Evaluation of Idaho "Informal Custody Trial" Program Released

Idaho has released a report evaluating its Informal Custody Trial (ICT) program. The ICT allows litigants in child custody cases to suspend the rules of evidence and the normal question-and-answer format of trial, waive the rules of discovery, and directly present their case, issues, and concerns to the court. The program formalizes what a number of judges across the country do on an informal basis when one or both litigants are not represented by a lawyer.

The report had many encouraging statistics:

  • 73% of survey respondents reported understanding the program before agreeing to it;
  • 56% of respondents believed the program was fair;
  • 57% of respondents believed the program focused on the best interests of the children; and
  • 57% of survey respondents were glad they used the informal trial program.

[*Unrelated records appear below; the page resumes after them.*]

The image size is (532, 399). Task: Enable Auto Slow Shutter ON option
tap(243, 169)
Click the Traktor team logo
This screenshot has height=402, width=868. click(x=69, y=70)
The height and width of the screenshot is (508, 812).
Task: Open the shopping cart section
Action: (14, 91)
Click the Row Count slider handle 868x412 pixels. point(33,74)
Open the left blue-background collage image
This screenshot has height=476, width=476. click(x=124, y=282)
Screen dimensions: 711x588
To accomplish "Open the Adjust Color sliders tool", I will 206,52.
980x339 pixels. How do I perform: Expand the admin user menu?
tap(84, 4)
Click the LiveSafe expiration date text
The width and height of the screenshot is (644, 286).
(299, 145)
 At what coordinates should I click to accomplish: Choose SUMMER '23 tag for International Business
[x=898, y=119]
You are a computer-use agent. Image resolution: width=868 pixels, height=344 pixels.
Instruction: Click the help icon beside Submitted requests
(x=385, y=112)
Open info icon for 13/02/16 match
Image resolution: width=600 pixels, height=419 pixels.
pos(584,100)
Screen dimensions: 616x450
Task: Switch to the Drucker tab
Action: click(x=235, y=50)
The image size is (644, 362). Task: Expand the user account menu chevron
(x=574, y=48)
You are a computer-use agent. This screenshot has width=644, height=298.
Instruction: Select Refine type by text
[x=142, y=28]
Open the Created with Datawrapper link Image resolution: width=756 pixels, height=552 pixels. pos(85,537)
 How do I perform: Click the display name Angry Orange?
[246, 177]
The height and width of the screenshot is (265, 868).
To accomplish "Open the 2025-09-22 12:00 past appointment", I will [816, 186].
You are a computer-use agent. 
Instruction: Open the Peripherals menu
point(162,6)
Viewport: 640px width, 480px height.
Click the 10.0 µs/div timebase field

Richard Zorza, on his Access to Justice Blog, provides a detailed discussion of the program results and proposes that more evaluation is needed to determine whether the program is successfully helping families. Zorza points to some trouble areas. For example, of survey respondents who did not perceive a favorable outcome from an ICT, 23% nevertheless thought the judge listened to them and 42% reported the judge treated them with respect. No respondents in that group, however, believed the ICT was fair. Zorza also points out that the ICT evaluation collected data on only two of the four procedural justice components.

The Idaho Informal Custody Trial program represents an increasing number of in-court solutions that states around the country are implementing to help families get the critical services they need as easily as possible—especially families who are not represented by attorneys. As more courts experiment with these innovative solutions, more information will become available about what works well and what does not.